In particular, he says he has offered compelling evidence to prove that his second accuser, Meredith Watson, lied when she claimed Fairfax raped her in 2001 when both attended Duke University.
"It's so obvious to people who are paying attention... The inconvenient truth is Meredith Watson fabricated her story," said Fairfax, who was not required to attend Friday's hearing but did so voluntarily.
He points to a variety of evidence, but the most compelling piece, he says, came in July when he told law enforcement that there was an eyewitness to the sexual encounter he had with Watson who can verify it was consensual. Fairfax has declined to say publicly who that individual is, and he did not disclose the existence of an eyewitness until several months after CBS aired its interviews with Watson and the other accuser, Vanessa Tyson.
But Fairfax says CBS has known about the eyewitness since at least July and refused to update its reporting. Moreover, he says Watson and her attorney have refused to comment on whose dorm room the alleged assault occurred in and whether there was indeed an eyewitness.
"Because the media won't ask these questions, we have to file this federal civil lawsuit," to get to the truth, Fairfax said.
A spokesman for Watson and her attorney, Nancy E. Smith, declined to comment on whether Watson can confirm the existence of an eyewitness, referring instead to an earlier statement from Smith in which she said, "We look forward to everyone testifying under oath, now that this matter is in court."
Fairfax said there is also evidence that Tyson lied about her accusation that Fairfax assaulted her during the 2004 Democratic National Convention in Boston.
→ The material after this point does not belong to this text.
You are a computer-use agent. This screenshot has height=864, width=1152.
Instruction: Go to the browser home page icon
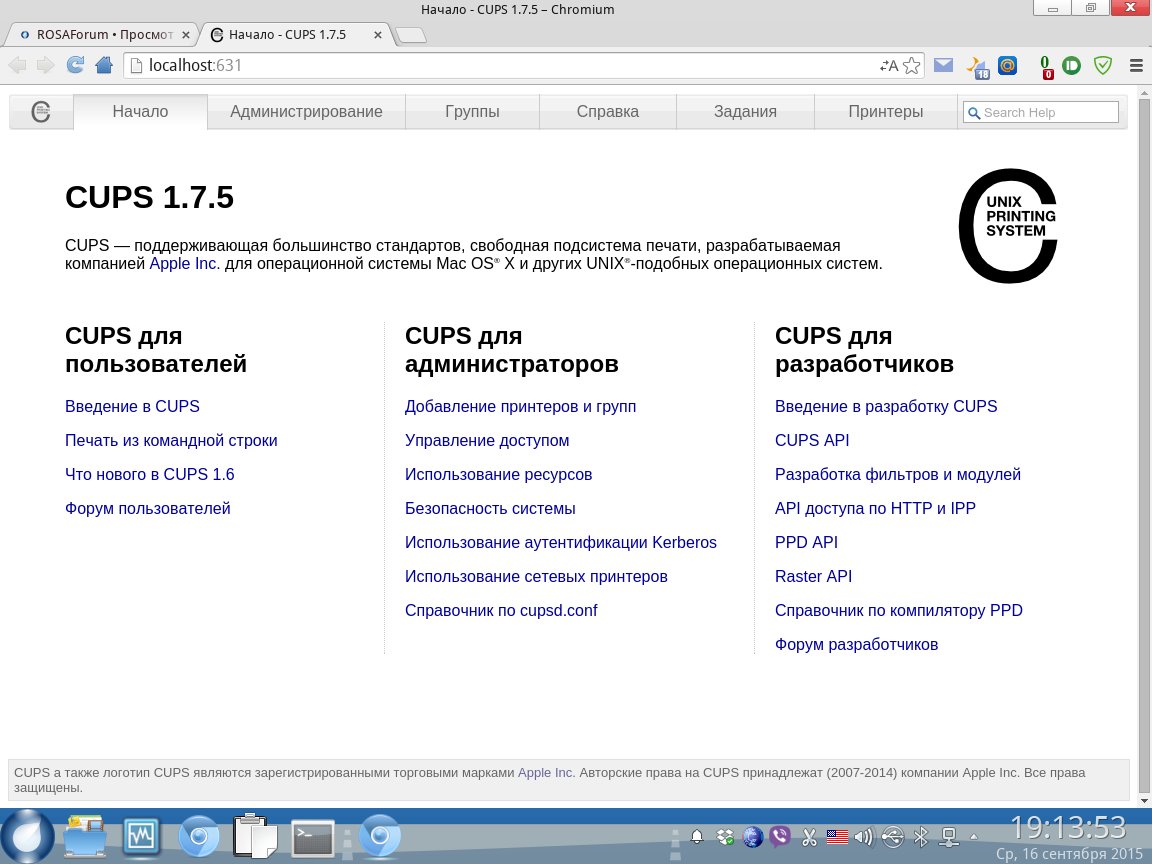tap(103, 66)

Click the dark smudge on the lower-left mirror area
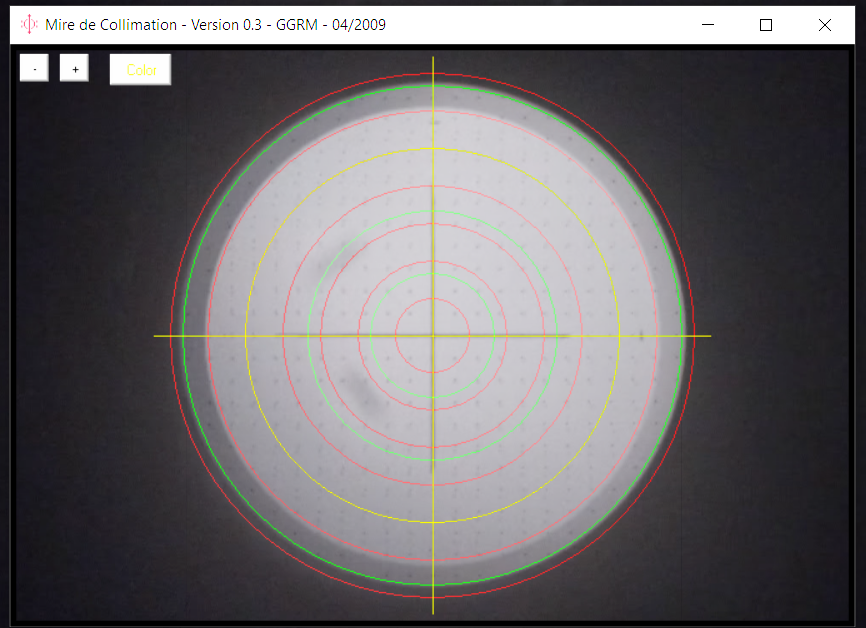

Fairfax says Tyson claims to have first met him on a day when Fairfaxwasn't even in Boston. He also questioned why Tyson didn't feel empowered to tell people she was assaulted at the time, given that she volunteered for a rape crisis center.
Lee Levine, the lawyer for CBS, defended the network's reporting.
"All CBS was doing was providing both sides of the story, and letting viewers make their own decision," he said.
Fairfax's lawyer, Sara Kropf, said the broadcasts went beyond neutral reporting, and included sympathetic comments from newscasters after the interviews aired, including one who commented, "It feels like she was forced."
The allegations against Fairfax, a Democrat, came in February when Democratic Gov. Ralph Northam faced calls to resign after the blackface photo emerged on his yearbook page. But the allegations against Fairfax blunted the momentum for Northam's resignation. Both Northam and Fairfax have remained in office, as has Democratic Attorney General Mark Herring, who admitted around the same time that he had worn blackface in college.